• Travail demandé:
Répondez, s'il vous plaît, à ces trois questions sur le texte extrait ci-dessous.
1. À partir de quel siècle l'historiographie a-t-elle confondu « bonnes gens » et « simples gens » ?
2. Quelle expression Thierry Dutour emploie-t-il pour désigner la condescendance savante ?
3. D'après Thierry Dutour, à quoi l'historien a-t-il uniquement accès ?

Comme le souligne plusieurs fois l’auteur, l’historiographie, à partir du xviiie siècle, a confondu « bonnes gens » et « simples gens » : les citoyens honorables au cœur du pacte social sont devenus des gens stupides, un peu idiots, presque bovins. Cette vision est chargée d’une condescendance savante, ce que Thierry Dutour appelle joliment le « mépris des doctes »    : encore aujourd’hui, les historiens se méfient volontiers des discours qui invoquent la confiance, le bien de tous, le dévouement à la communauté. On y voit le plus souvent une forme de manipulation plus ou moins cynique des émotions, un pur jeu sur les mots pour légitimer des dominations. Mais, comme le dit bien Thierry Dutour, l’historien n’a accès qu’à des textes, à un discours sur le discours. Les textes qui ne cessent de parler de confiance, d’estime, de valeur morale, renvoient bien à une conception partagée du monde. C’est l’immense mérite du livre que de se recentrer sur le sens commun, la « pensée du quotidien, de l’ordinaire, de l’action pratique »   , autrement dit sur la pensée de ces « gens qui ne font pas profession de penser »   , au lieu de privilégier des auteurs originaux. Magnifique perspective pour l’avenir de l’histoire : au lieu de toujours se pencher sur l’exceptionnel et l’unique, s’intéresser au normal, au banal.

• Jeu de données:

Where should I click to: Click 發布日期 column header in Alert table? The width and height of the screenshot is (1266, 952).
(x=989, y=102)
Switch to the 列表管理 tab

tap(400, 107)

• Corrigé de l'exercice:
1. À partir du xviiie siècle.
2. Le « mépris des doctes ».
3. À des textes, c'est-à-dire à un discours sur le discours.